WORK TO BE COMPLETED -
Please reproduce all of the material below line for line, changing nothing.

----- MATERIAL FOR THIS TASK

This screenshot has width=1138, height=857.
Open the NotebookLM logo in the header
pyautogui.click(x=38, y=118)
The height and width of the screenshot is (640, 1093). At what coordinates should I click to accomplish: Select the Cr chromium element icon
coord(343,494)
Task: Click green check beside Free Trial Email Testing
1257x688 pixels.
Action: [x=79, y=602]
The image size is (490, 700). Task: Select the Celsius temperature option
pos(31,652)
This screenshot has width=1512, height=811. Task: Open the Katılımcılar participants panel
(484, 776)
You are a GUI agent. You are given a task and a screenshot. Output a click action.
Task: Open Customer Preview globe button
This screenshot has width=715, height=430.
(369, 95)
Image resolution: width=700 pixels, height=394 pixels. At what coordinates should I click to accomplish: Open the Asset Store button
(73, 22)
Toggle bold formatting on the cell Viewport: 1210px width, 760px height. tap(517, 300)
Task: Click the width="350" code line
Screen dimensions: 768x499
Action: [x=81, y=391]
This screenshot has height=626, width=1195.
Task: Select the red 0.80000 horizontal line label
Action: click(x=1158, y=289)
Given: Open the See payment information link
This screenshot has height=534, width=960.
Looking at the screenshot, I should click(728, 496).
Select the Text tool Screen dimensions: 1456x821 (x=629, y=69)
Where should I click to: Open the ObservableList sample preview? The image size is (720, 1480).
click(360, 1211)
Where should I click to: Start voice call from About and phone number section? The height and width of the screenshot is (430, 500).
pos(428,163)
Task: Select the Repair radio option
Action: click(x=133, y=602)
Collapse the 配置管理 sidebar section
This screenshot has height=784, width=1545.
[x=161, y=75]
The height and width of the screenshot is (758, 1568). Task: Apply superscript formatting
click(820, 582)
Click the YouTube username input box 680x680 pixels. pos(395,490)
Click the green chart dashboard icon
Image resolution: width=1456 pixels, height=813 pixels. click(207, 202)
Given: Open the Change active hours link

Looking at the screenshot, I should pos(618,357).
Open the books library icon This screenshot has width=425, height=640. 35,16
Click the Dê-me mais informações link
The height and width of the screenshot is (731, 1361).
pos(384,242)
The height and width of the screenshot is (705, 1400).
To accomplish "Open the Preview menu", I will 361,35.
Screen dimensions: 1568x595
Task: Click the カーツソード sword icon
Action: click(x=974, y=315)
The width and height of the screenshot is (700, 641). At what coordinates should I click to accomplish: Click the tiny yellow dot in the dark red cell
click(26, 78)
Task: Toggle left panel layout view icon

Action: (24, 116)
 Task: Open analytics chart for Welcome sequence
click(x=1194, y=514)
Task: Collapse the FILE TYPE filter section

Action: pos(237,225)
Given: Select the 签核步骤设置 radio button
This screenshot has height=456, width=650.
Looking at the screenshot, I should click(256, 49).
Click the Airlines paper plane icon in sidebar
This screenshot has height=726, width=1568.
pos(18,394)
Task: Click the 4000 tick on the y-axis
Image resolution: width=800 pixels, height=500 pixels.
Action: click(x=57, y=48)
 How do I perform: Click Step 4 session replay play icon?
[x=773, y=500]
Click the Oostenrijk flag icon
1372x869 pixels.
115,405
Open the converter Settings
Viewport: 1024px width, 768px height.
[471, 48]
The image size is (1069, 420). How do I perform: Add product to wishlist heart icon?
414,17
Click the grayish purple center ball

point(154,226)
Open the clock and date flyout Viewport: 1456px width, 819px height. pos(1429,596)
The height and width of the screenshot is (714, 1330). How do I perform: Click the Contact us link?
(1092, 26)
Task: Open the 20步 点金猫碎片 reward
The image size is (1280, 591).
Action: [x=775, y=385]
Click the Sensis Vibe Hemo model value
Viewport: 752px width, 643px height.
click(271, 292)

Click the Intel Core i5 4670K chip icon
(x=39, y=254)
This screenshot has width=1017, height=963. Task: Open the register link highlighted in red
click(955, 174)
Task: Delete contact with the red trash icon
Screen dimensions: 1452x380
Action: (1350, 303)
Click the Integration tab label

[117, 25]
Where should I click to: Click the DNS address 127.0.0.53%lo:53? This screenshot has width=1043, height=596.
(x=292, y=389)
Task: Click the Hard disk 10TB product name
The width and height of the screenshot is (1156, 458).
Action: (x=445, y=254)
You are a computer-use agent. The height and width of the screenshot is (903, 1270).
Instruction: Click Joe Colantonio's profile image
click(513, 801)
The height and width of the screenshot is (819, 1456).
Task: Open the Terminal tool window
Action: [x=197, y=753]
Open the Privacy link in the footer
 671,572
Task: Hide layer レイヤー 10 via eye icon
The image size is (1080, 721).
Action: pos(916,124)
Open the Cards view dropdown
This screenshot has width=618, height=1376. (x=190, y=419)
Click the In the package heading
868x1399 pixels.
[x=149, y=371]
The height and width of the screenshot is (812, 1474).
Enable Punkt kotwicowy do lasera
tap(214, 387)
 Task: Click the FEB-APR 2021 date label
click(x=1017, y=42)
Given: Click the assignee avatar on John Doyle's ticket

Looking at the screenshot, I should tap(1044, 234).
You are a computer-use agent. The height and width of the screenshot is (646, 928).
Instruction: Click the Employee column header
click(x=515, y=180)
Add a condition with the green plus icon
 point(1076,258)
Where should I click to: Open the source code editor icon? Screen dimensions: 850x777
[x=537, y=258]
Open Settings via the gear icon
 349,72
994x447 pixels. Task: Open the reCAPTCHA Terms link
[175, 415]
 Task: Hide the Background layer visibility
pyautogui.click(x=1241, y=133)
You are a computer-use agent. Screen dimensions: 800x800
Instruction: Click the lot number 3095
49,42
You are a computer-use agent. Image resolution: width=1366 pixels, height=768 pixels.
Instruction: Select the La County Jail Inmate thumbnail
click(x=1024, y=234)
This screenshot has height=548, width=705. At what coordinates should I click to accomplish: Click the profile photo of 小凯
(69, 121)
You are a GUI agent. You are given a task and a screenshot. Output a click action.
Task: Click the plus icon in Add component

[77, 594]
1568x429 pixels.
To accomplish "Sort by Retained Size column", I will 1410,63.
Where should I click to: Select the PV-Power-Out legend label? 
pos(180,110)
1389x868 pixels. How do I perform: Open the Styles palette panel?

----------

TASK RESPONSE -
This screenshot has width=1138, height=857.
Open the NotebookLM logo in the header
pyautogui.click(x=38, y=118)
The height and width of the screenshot is (640, 1093). At what coordinates should I click to accomplish: Select the Cr chromium element icon
coord(343,494)
Task: Click green check beside Free Trial Email Testing
1257x688 pixels.
Action: [x=79, y=602]
The image size is (490, 700). Task: Select the Celsius temperature option
pos(31,652)
This screenshot has width=1512, height=811. Task: Open the Katılımcılar participants panel
(484, 776)
You are a GUI agent. You are given a task and a screenshot. Output a click action.
Task: Open Customer Preview globe button
This screenshot has width=715, height=430.
(369, 95)
Image resolution: width=700 pixels, height=394 pixels. At what coordinates should I click to accomplish: Open the Asset Store button
(73, 22)
Toggle bold formatting on the cell Viewport: 1210px width, 760px height. tap(517, 300)
Task: Click the width="350" code line
Screen dimensions: 768x499
Action: [x=81, y=391]
This screenshot has height=626, width=1195.
Task: Select the red 0.80000 horizontal line label
Action: click(x=1158, y=289)
Given: Open the See payment information link
This screenshot has height=534, width=960.
Looking at the screenshot, I should click(728, 496).
Select the Text tool Screen dimensions: 1456x821 (x=629, y=69)
Where should I click to: Open the ObservableList sample preview? The image size is (720, 1480).
click(360, 1211)
Where should I click to: Start voice call from About and phone number section? The height and width of the screenshot is (430, 500).
pos(428,163)
Task: Select the Repair radio option
Action: click(x=133, y=602)
Collapse the 配置管理 sidebar section
This screenshot has height=784, width=1545.
[x=161, y=75]
The height and width of the screenshot is (758, 1568). Task: Apply superscript formatting
click(820, 582)
Click the YouTube username input box 680x680 pixels. pos(395,490)
Click the green chart dashboard icon
Image resolution: width=1456 pixels, height=813 pixels. click(207, 202)
Given: Open the Change active hours link

Looking at the screenshot, I should pos(618,357).
Open the books library icon This screenshot has width=425, height=640. 35,16
Click the Dê-me mais informações link
The height and width of the screenshot is (731, 1361).
pos(384,242)
The height and width of the screenshot is (705, 1400).
To accomplish "Open the Preview menu", I will 361,35.
Screen dimensions: 1568x595
Task: Click the カーツソード sword icon
Action: click(x=974, y=315)
The width and height of the screenshot is (700, 641). At what coordinates should I click to accomplish: Click the tiny yellow dot in the dark red cell
click(26, 78)
Task: Toggle left panel layout view icon

Action: (24, 116)
 Task: Open analytics chart for Welcome sequence
click(x=1194, y=514)
Task: Collapse the FILE TYPE filter section

Action: pos(237,225)
Given: Select the 签核步骤设置 radio button
This screenshot has height=456, width=650.
Looking at the screenshot, I should click(256, 49).
Click the Airlines paper plane icon in sidebar
This screenshot has height=726, width=1568.
pos(18,394)
Task: Click the 4000 tick on the y-axis
Image resolution: width=800 pixels, height=500 pixels.
Action: click(x=57, y=48)
 How do I perform: Click Step 4 session replay play icon?
[x=773, y=500]
Click the Oostenrijk flag icon
1372x869 pixels.
115,405
Open the converter Settings
Viewport: 1024px width, 768px height.
[471, 48]
The image size is (1069, 420). How do I perform: Add product to wishlist heart icon?
414,17
Click the grayish purple center ball

point(154,226)
Open the clock and date flyout Viewport: 1456px width, 819px height. pos(1429,596)
The height and width of the screenshot is (714, 1330). How do I perform: Click the Contact us link?
(1092, 26)
Task: Open the 20步 点金猫碎片 reward
The image size is (1280, 591).
Action: [x=775, y=385]
Click the Sensis Vibe Hemo model value
Viewport: 752px width, 643px height.
click(271, 292)

Click the Intel Core i5 4670K chip icon
(x=39, y=254)
This screenshot has width=1017, height=963. Task: Open the register link highlighted in red
click(955, 174)
Task: Delete contact with the red trash icon
Screen dimensions: 1452x380
Action: (1350, 303)
Click the Integration tab label

[117, 25]
Where should I click to: Click the DNS address 127.0.0.53%lo:53? This screenshot has width=1043, height=596.
(x=292, y=389)
Task: Click the Hard disk 10TB product name
The width and height of the screenshot is (1156, 458).
Action: (x=445, y=254)
You are a computer-use agent. The height and width of the screenshot is (903, 1270).
Instruction: Click Joe Colantonio's profile image
click(513, 801)
The height and width of the screenshot is (819, 1456).
Task: Open the Terminal tool window
Action: [x=197, y=753]
Open the Privacy link in the footer
 671,572
Task: Hide layer レイヤー 10 via eye icon
The image size is (1080, 721).
Action: pos(916,124)
Open the Cards view dropdown
This screenshot has width=618, height=1376. (x=190, y=419)
Click the In the package heading
868x1399 pixels.
[x=149, y=371]
The height and width of the screenshot is (812, 1474).
Enable Punkt kotwicowy do lasera
tap(214, 387)
 Task: Click the FEB-APR 2021 date label
click(x=1017, y=42)
Given: Click the assignee avatar on John Doyle's ticket

Looking at the screenshot, I should tap(1044, 234).
You are a computer-use agent. The height and width of the screenshot is (646, 928).
Instruction: Click the Employee column header
click(x=515, y=180)
Add a condition with the green plus icon
 point(1076,258)
Where should I click to: Open the source code editor icon? Screen dimensions: 850x777
[x=537, y=258]
Open Settings via the gear icon
 349,72
994x447 pixels. Task: Open the reCAPTCHA Terms link
[175, 415]
 Task: Hide the Background layer visibility
pyautogui.click(x=1241, y=133)
You are a computer-use agent. Screen dimensions: 800x800
Instruction: Click the lot number 3095
49,42
You are a computer-use agent. Image resolution: width=1366 pixels, height=768 pixels.
Instruction: Select the La County Jail Inmate thumbnail
click(x=1024, y=234)
This screenshot has height=548, width=705. At what coordinates should I click to accomplish: Click the profile photo of 小凯
(69, 121)
You are a GUI agent. You are given a task and a screenshot. Output a click action.
Task: Click the plus icon in Add component

[77, 594]
1568x429 pixels.
To accomplish "Sort by Retained Size column", I will 1410,63.
Where should I click to: Select the PV-Power-Out legend label? 
pos(180,110)
1389x868 pixels. How do I perform: Open the Styles palette panel?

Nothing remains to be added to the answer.